# Data provided:

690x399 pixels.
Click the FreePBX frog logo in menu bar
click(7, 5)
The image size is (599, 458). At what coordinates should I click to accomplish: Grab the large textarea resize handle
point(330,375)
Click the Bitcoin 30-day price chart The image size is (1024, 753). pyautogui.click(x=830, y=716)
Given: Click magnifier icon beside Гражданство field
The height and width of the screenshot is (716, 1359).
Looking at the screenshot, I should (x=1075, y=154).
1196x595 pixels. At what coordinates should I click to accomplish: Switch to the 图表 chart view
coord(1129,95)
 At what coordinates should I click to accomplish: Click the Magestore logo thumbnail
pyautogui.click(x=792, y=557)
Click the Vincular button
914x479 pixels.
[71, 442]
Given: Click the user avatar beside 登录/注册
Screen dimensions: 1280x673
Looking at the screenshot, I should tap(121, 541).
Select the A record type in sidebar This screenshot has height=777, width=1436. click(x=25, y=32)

# Problem to work on:
Without altering anything, print all of the data again.

# Exercise solution:
690x399 pixels.
Click the FreePBX frog logo in menu bar
click(7, 5)
The image size is (599, 458). At what coordinates should I click to accomplish: Grab the large textarea resize handle
point(330,375)
Click the Bitcoin 30-day price chart The image size is (1024, 753). pyautogui.click(x=830, y=716)
Given: Click magnifier icon beside Гражданство field
The height and width of the screenshot is (716, 1359).
Looking at the screenshot, I should (x=1075, y=154).
1196x595 pixels. At what coordinates should I click to accomplish: Switch to the 图表 chart view
coord(1129,95)
 At what coordinates should I click to accomplish: Click the Magestore logo thumbnail
pyautogui.click(x=792, y=557)
Click the Vincular button
914x479 pixels.
[71, 442]
Given: Click the user avatar beside 登录/注册
Screen dimensions: 1280x673
Looking at the screenshot, I should tap(121, 541).
Select the A record type in sidebar This screenshot has height=777, width=1436. click(x=25, y=32)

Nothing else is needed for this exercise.